Wisnu juga mengatakan, radar ATC Bandara Oksibil hanya mampu membantu navigasi pilot hingga batas area sebelum memasuki sirkuit Oksibil. Saat pesawat sudah ada dalam area bandara tersebut, pilot harus menggunakan navigasi visual, atau mengandalkan pandangan mata, hingga pesawat mendarat. Hal ini pun sudah sesuai dengan aturan penerbangan internasional.
Adapun, kata dia, Air Nav akan menggunakan sistem navigasi satelit pada bandara-bandara dengan topografi pegunungan dan jurang. Sistem navigasi satelit ini mengharuskan bandara dan pesawat memiliki GPS sebagai alat pelacak.

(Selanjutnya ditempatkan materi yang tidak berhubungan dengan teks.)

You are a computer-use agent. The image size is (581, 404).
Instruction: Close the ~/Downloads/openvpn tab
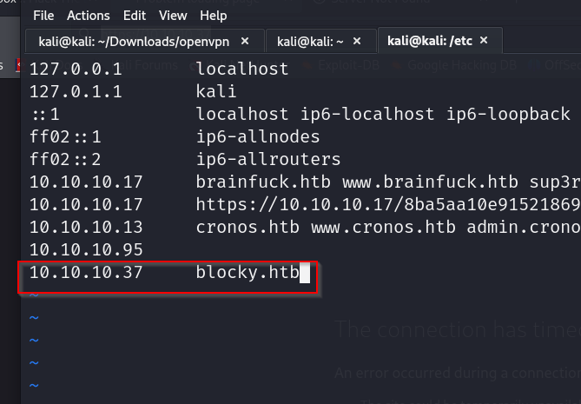[x=245, y=41]
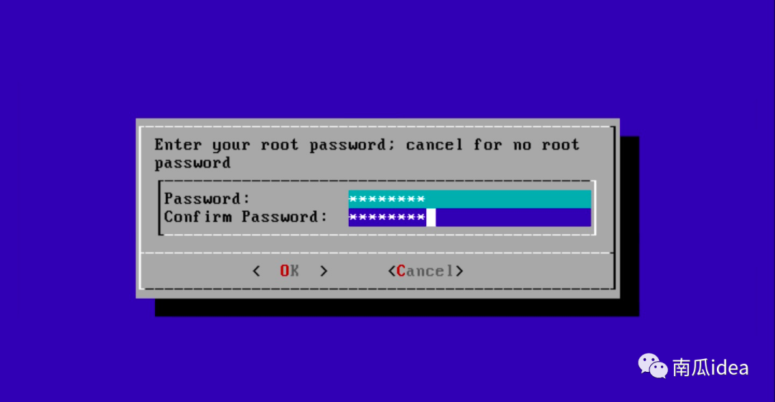The height and width of the screenshot is (402, 775).
Task: Select the Cancel button
Action: coord(426,271)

Masalahnya, kata dia, hanya pesawat keluaran baru, yang diproduksi mulai 2010 hingga kini, yang sudah dilengkapi dengan GPS. "Kebanyakan pesawat lokal di daerah terpencil umurnya 20 tahunan, tentu tak ada GPS," kata dia.
Karena itu, Air Nav Indonesia akan berkoordinasi dengan maskapai penerbangan soal sistem satelit ini. Alasannya, dibutuhkan biaya tambahan bagi maskapai yang ingin melengkapi pesawatnya dengan GPS.
Di bandara-bandara Papua, hanya bandara di kota besar seperti Jayapura, Sentani, Biak, Sorong, dan Merauke yang dilengkapi dengan sistem navigasi instrumen, yang sama dengan Bandara Soekarno-Hatta. Sisanya, bandara mengandalkan kemampuan pandangan mata pilot terutama saat mulai terbang dan pendaratan.